### WORK TO COMPLETE
(1) Transcribe the 2020 project list between "## Stationary operators" and "in mathematical physics.", inclusive.
(2) List every kind of space or surface named in the geodesic nets project description of the 2020 project list.

This is the list of projects for 2020. These should each be looked over before applying. The** **application form is available here and must be **filled out by February 15, 2020**.

## Geodesic nets on flat spaces

In Euclidean space, the shortest path between two points is a straight line. In non-Euclidean spaces, geodesics abstract the notion of a straight line. For example, on the sphere the shortest paths are the great circle geodesics, and we fly “over the pole” when traveling from NYC to Paris. This summer we’ll study geodesic nets: graphs embedded in manifolds such that each edge is a geodesic. We’ll explore the existence and behavior of these nets, focusing on flat spaces where the edges must be straight lines.

**Mentor:**Ian Adelstein (Yale) and Elijah Fromm (Yale)

## Stationary operators for the Toda flow

The Toda flow describes solutions to certain special ordinary differential equations defined initially on one-parameter families of symmetric matrices. The remarkable property of the Toda flow is that solutions are isospectral; that is, the eigenvalues of solutions remain fixed under the flow. Furthermore, the flow converges to a diagonal matrix exponentially fast. For finite matrices, the stationary points (i.e., constant solutions) of the Toda flow are simply diagonal matrices; however, the flow can naturally be extended to infinite tridiagonal matrices, called “Jacobi operators”, which have much more interesting stationary solutions. In this project, we will search for special stationary Jacobi solutions of the Toda flow which are exceptionally rare but of interest in mathematical physics.

### DATA LINES
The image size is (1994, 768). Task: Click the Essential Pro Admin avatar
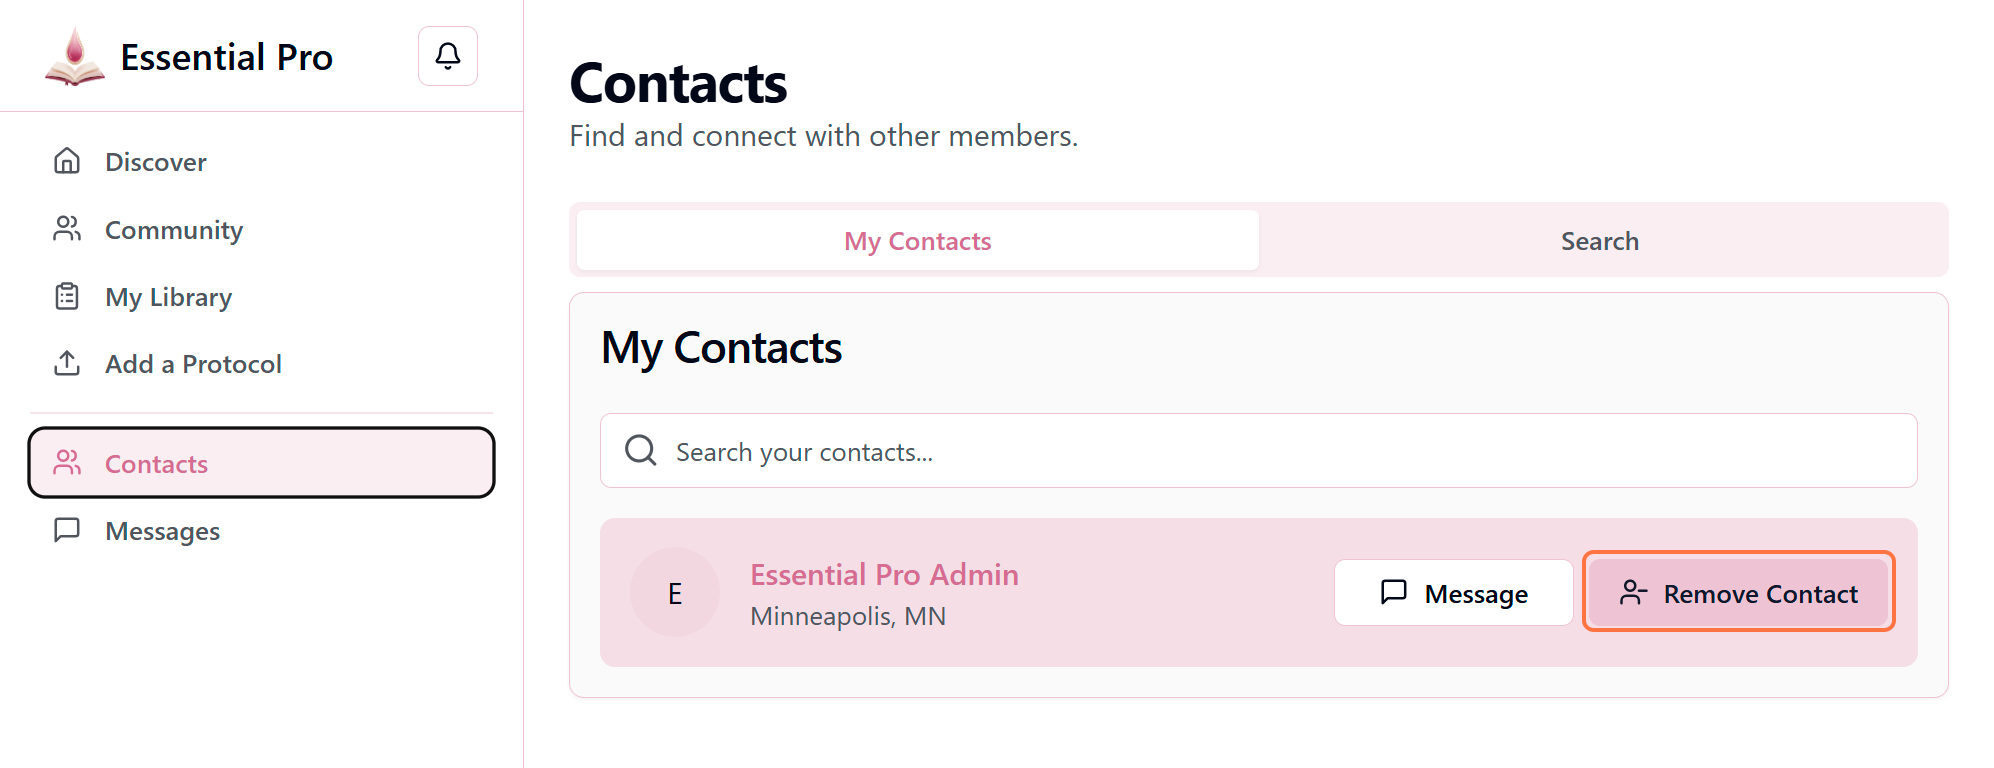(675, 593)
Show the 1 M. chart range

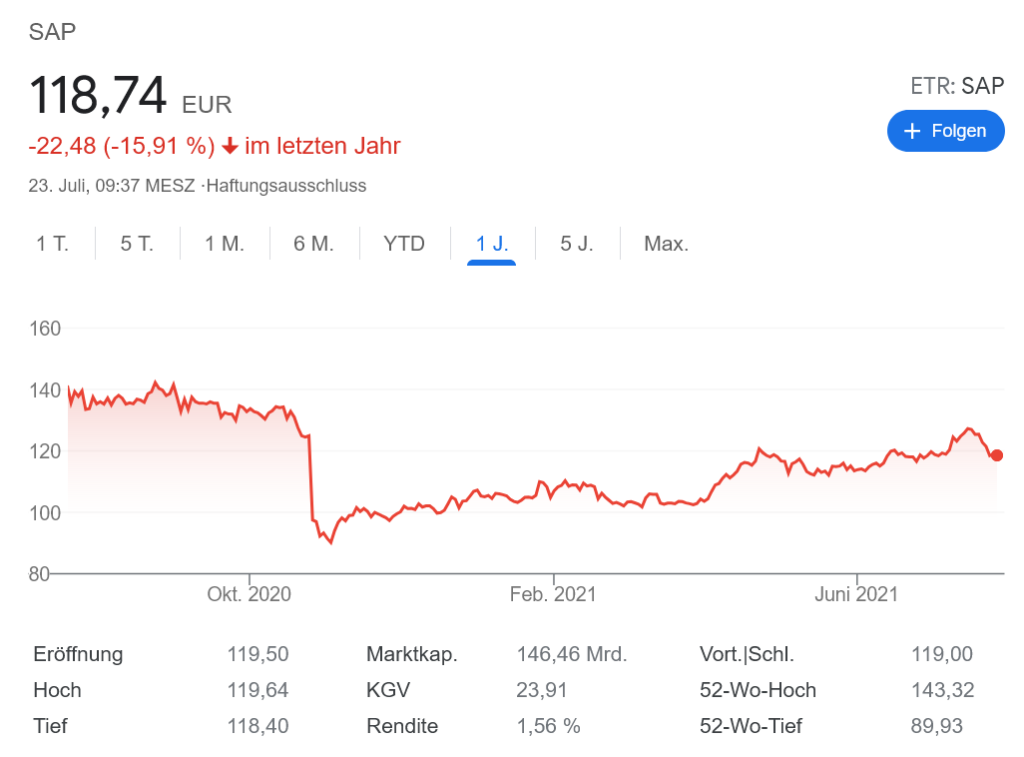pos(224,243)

### FINAL ANSWERS
(1)
## Stationary operators for the Toda flow

The Toda flow describes solutions to certain special ordinary differential equations defined initially on one-parameter families of symmetric matrices. The remarkable property of the Toda flow is that solutions are isospectral; that is, the eigenvalues of solutions remain fixed under the flow. Furthermore, the flow converges to a diagonal matrix exponentially fast. For finite matrices, the stationary points (i.e., constant solutions) of the Toda flow are simply diagonal matrices; however, the flow can naturally be extended to infinite tridiagonal matrices, called “Jacobi operators”, which have much more interesting stationary solutions. In this project, we will search for special stationary Jacobi solutions of the Toda flow which are exceptionally rare but of interest in mathematical physics.

(2)
- Euclidean space
- non-Euclidean spaces
- the sphere
- manifolds
- flat spaces